La noche era húmeda y fría. El invierno empezaba a hacerse notar, pero yo tenía el abrigo en la maleta. ¡Dios mío, nunca había pasado tanto frío! Iba mirando los indicadores, pero el camino no era complicado. De vez en cuando había una estación de servicio y cuatro o cinco casuchas, y luego otra vez la carretera. Algún animal salvaje, frutales o campos, o a veces nada.

Pensaba tardar dos horas en recorrer los ciento sesenta kilómetros. En realidad son ciento sesenta y cuatro o ciento sesenta y cinco, más el tiempo que se pierde en salir de Buckton y el tiempo de dar vueltas al jardín cuando llegara. Me planté en casa de Lou en poco más de hora y media. Le había exigido al Nash todo lo que podía darme. Pensé que Lou debía de estar ya lista, y en consecuencia crucé la verja, me acerqué lo más posible a la casa e hice sonar la bocina tres veces. Al principio no oí nada. De donde estaba no veía su ventana, pero no me atrevía a bajar del coche y no quería volver a tocar la bocina, para no dar la alarma.
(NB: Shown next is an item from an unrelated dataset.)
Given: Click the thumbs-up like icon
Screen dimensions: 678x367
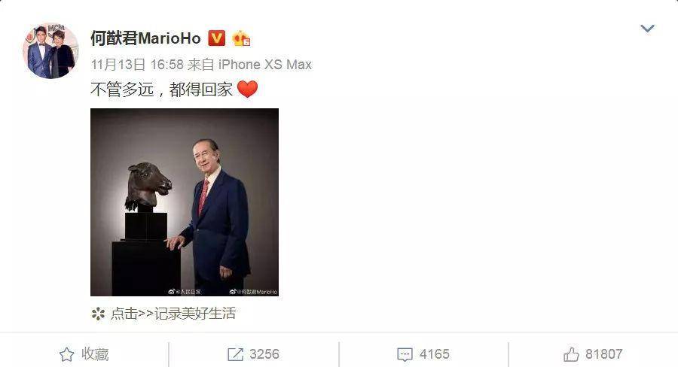Looking at the screenshot, I should (571, 354).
Me quedé allí esperando y me di cuenta de que me temblaban las manos cuando encendí un cigarrillo para calmar mis nervios. Lo tiré a los dos minutos y estuve dudando un buen rato antes de volver a tocar la bocina tres veces. Finalmente, cuando ya me disponía a bajar del coche, adiviné que estaba por llegar. Me volví y la vi que se acercaba.